Le proprietà intellettuali sono da circa vent’anni la risorsa più redditizia per il cinema hollywoodiano. Il termine non è nuovo e identifica un marchio e un mondo di storie e personaggi già noti e di successo, ma il loro sfruttamento audiovisivo intensivo è iniziato tra la fine degli anni ‘90 e l’inizio dei 2000 con la seconda trilogia di Star Wars, Il Signore Degli Anelli, i film di supereroi e quelli della saga di Harry Potter.

Compreso l’interesse verso i grandi marchi e la maniera in cui il fandom (ovvero l’insieme della parte di pubblico più appassionata di un certo universo narrativo) può orientare gli incassi, gli studios hollywoodiani maggiori hanno acquistato le società che possiedono proprietà intellettuali, o si sono associate con esse.

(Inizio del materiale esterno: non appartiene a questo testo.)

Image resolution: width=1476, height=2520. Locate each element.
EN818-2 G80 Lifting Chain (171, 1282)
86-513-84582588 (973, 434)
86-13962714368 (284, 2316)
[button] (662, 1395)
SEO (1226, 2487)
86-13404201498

La Disney negli anni ha acquistato sia la Marvel e i suoi fumetti che la Lucasarts e quindi il mondo di Star Wars; la Warner ha comprato i diritti per adattare Harry Potter e i fumetti della DC Comics; la Universal ha creato o rispolverato le proprie proprietà intellettuali, le maggiori delle quali sono il franchise di Jurassic World, quello di Fast & Furious, di Hunger Games, il mondo animato di Cattivissimo me che comprende i Minions, e quest’anno porterà in sala un film d’animazione su Super Mario con Nintendo; la Paramount possiede i film della serie Mission: Impossible e quest’anno ha portato al cinema un nuovo film di Top Gun. Finora la Sony, ultima delle grandi major americane (le più grandi case di produzione cinematografica) non aveva ancora nulla al livello della concorrenza, se si esclude la co-gestione dei film con protagonista l’Uomo Ragno in virtù di un vecchio accordo con la Marvel, e il mondo dei film Terminator.